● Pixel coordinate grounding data

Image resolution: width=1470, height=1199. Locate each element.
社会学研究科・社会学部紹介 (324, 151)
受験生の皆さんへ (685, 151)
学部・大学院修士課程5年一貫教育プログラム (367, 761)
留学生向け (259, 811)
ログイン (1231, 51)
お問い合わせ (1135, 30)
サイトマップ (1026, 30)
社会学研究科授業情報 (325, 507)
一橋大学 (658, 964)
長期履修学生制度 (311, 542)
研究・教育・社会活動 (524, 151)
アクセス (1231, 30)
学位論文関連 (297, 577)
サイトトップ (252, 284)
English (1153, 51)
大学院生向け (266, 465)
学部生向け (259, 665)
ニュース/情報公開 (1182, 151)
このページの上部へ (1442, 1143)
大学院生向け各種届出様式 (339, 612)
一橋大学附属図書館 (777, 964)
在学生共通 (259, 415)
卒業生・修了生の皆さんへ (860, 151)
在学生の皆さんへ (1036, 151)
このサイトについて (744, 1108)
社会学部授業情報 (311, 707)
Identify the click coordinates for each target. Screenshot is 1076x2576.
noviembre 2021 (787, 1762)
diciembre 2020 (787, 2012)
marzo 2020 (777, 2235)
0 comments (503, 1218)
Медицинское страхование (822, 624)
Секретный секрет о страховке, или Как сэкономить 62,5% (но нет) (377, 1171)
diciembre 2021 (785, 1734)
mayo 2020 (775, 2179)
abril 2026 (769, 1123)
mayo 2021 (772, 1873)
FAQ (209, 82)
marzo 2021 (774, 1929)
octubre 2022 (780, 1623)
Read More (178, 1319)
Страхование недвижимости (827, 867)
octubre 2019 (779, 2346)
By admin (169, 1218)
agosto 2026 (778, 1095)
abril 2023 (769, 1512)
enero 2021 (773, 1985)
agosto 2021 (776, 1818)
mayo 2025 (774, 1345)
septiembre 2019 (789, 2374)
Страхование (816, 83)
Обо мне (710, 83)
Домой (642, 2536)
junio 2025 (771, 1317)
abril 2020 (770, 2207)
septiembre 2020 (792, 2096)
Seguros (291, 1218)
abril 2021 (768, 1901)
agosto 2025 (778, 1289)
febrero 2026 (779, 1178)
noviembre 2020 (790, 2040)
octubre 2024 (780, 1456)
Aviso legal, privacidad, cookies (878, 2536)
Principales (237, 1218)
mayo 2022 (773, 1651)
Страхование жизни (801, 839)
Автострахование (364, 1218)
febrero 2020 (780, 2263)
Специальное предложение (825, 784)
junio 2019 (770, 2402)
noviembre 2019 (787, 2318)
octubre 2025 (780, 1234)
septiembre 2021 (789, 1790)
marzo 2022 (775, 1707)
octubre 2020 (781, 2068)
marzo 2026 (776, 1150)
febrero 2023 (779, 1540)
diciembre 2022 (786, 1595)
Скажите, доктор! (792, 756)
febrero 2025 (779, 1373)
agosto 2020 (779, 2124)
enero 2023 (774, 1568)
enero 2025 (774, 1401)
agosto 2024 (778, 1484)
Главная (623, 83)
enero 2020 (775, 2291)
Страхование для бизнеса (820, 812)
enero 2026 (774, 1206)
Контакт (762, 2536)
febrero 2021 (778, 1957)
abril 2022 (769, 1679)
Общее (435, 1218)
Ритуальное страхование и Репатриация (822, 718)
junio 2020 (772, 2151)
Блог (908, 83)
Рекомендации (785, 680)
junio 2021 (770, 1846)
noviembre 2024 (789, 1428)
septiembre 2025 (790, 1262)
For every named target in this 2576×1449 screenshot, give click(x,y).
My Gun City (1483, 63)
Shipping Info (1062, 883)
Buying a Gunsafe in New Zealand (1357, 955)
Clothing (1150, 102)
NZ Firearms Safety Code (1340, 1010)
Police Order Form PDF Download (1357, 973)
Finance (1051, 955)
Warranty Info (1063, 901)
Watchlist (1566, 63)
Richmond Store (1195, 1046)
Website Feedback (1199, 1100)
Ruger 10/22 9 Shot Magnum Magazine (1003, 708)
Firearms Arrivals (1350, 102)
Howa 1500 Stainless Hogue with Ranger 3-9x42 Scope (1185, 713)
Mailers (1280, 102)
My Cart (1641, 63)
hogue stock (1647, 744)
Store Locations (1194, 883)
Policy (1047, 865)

● What the task requires
Each line from the one containing "abril 2022 (769, 1679)" to the last line above must be returned exactly, and no line outside that range.

● Response to this task
abril 2022 (769, 1679)
Общее (435, 1218)
Ритуальное страхование и Репатриация (822, 718)
junio 2020 (772, 2151)
Блог (908, 83)
Рекомендации (785, 680)
junio 2021 (770, 1846)
noviembre 2024 (789, 1428)
septiembre 2025 (790, 1262)
For every named target in this 2576×1449 screenshot, give click(x,y).
My Gun City (1483, 63)
Shipping Info (1062, 883)
Buying a Gunsafe in New Zealand (1357, 955)
Clothing (1150, 102)
NZ Firearms Safety Code (1340, 1010)
Police Order Form PDF Download (1357, 973)
Finance (1051, 955)
Warranty Info (1063, 901)
Watchlist (1566, 63)
Richmond Store (1195, 1046)
Website Feedback (1199, 1100)
Ruger 10/22 9 Shot Magnum Magazine (1003, 708)
Firearms Arrivals (1350, 102)
Howa 1500 Stainless Hogue with Ranger 3-9x42 Scope (1185, 713)
Mailers (1280, 102)
My Cart (1641, 63)
hogue stock (1647, 744)
Store Locations (1194, 883)
Policy (1047, 865)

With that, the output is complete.